States with highest share of seriously underwater properties were Nevada (19.5 percent), Illinois (16.6 percent), Ohio (16.3 percent), Missouri (14.6 percent) and Louisiana (14.5 percent). The major metro areas with the highest share of seriously underwater properties were Las Vegas (22.7 percent) and four Ohio cities: Cleveland (21.5 percent), Akron (20.1 percent), Dayton (20 percent) and Toledo (19.9 percent).
The states with the highest share of equity rich properties at the end of 2016 were Hawaii (37.8 percent), Vermont (36.9 percent), California (36 percent), New York (34.9 percent); and Oregon (32 percent). The metro areas with the highest share of equity rich properties were San Jose (51.6 percent), San Francisco (47.7 percent), Honolulu (39.8 percent) Los Angeles (39.2 percent) and Pittsburgh (35.8 percent).

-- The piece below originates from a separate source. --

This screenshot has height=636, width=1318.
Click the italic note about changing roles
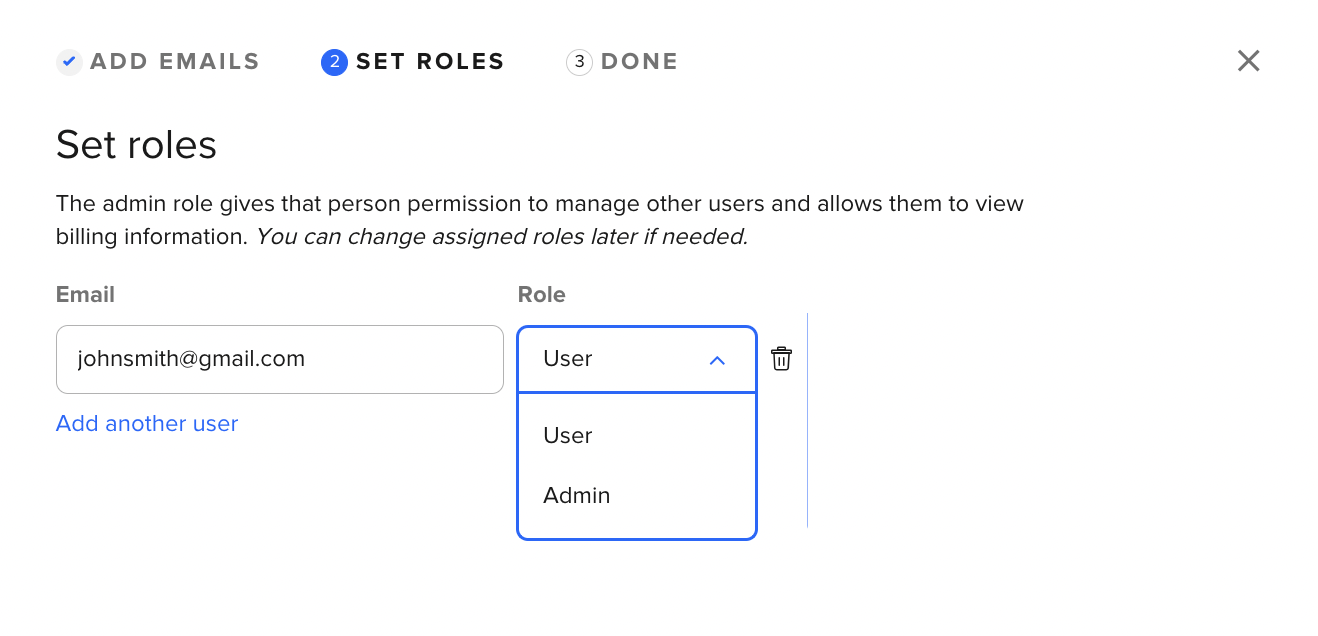click(502, 237)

“Since home prices bottomed out nationwide in the first quarter of 2012, the number of seriously underwater U.S. homeowners has decreased by about 7.1 million, an average decrease of about 1.4 million each year,” said Daren Blomquist, senior vice president with ATTOM Data Solutions. “Meanwhile, the number of equity rich homeowners has increased by nearly 4.8 million over the past three years, a rate of about 1.6 million each year.”